*** INPUT DATA ***

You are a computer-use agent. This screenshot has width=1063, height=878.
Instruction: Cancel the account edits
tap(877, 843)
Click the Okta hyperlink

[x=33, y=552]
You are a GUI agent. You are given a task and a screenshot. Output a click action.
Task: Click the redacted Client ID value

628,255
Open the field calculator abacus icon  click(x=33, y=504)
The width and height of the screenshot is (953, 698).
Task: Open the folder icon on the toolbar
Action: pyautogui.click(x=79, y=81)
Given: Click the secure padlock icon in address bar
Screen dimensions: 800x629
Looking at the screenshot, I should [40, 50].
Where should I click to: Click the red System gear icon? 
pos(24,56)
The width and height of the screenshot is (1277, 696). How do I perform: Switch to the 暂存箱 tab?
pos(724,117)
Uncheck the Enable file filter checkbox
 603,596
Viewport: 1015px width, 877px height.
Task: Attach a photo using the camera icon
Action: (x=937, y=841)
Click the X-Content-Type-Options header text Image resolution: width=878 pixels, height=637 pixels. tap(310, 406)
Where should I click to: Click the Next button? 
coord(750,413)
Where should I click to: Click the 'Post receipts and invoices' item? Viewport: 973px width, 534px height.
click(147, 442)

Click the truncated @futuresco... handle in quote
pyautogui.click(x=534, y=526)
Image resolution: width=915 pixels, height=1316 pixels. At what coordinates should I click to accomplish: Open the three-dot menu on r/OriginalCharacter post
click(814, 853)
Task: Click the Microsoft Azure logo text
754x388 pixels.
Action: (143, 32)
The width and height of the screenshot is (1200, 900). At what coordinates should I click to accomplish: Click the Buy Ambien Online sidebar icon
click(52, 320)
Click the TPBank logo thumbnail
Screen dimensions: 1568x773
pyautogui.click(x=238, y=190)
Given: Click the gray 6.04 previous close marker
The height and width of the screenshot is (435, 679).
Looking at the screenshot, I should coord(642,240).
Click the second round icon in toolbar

*** End of INPUT DATA ***

* _EXERCISE OBJECTIVE_
Restate the data above word for word, omitting nothing.

* _OUTPUT FOR THIS EXERCISE_
You are a computer-use agent. This screenshot has width=1063, height=878.
Instruction: Cancel the account edits
tap(877, 843)
Click the Okta hyperlink

[x=33, y=552]
You are a GUI agent. You are given a task and a screenshot. Output a click action.
Task: Click the redacted Client ID value

628,255
Open the field calculator abacus icon  click(x=33, y=504)
The width and height of the screenshot is (953, 698).
Task: Open the folder icon on the toolbar
Action: pyautogui.click(x=79, y=81)
Given: Click the secure padlock icon in address bar
Screen dimensions: 800x629
Looking at the screenshot, I should [40, 50].
Where should I click to: Click the red System gear icon? 
pos(24,56)
The width and height of the screenshot is (1277, 696). How do I perform: Switch to the 暂存箱 tab?
pos(724,117)
Uncheck the Enable file filter checkbox
 603,596
Viewport: 1015px width, 877px height.
Task: Attach a photo using the camera icon
Action: (x=937, y=841)
Click the X-Content-Type-Options header text Image resolution: width=878 pixels, height=637 pixels. tap(310, 406)
Where should I click to: Click the Next button? 
coord(750,413)
Where should I click to: Click the 'Post receipts and invoices' item? Viewport: 973px width, 534px height.
click(147, 442)

Click the truncated @futuresco... handle in quote
pyautogui.click(x=534, y=526)
Image resolution: width=915 pixels, height=1316 pixels. At what coordinates should I click to accomplish: Open the three-dot menu on r/OriginalCharacter post
click(814, 853)
Task: Click the Microsoft Azure logo text
754x388 pixels.
Action: (143, 32)
The width and height of the screenshot is (1200, 900). At what coordinates should I click to accomplish: Click the Buy Ambien Online sidebar icon
click(52, 320)
Click the TPBank logo thumbnail
Screen dimensions: 1568x773
pyautogui.click(x=238, y=190)
Given: Click the gray 6.04 previous close marker
The height and width of the screenshot is (435, 679).
Looking at the screenshot, I should coord(642,240).
Click the second round icon in toolbar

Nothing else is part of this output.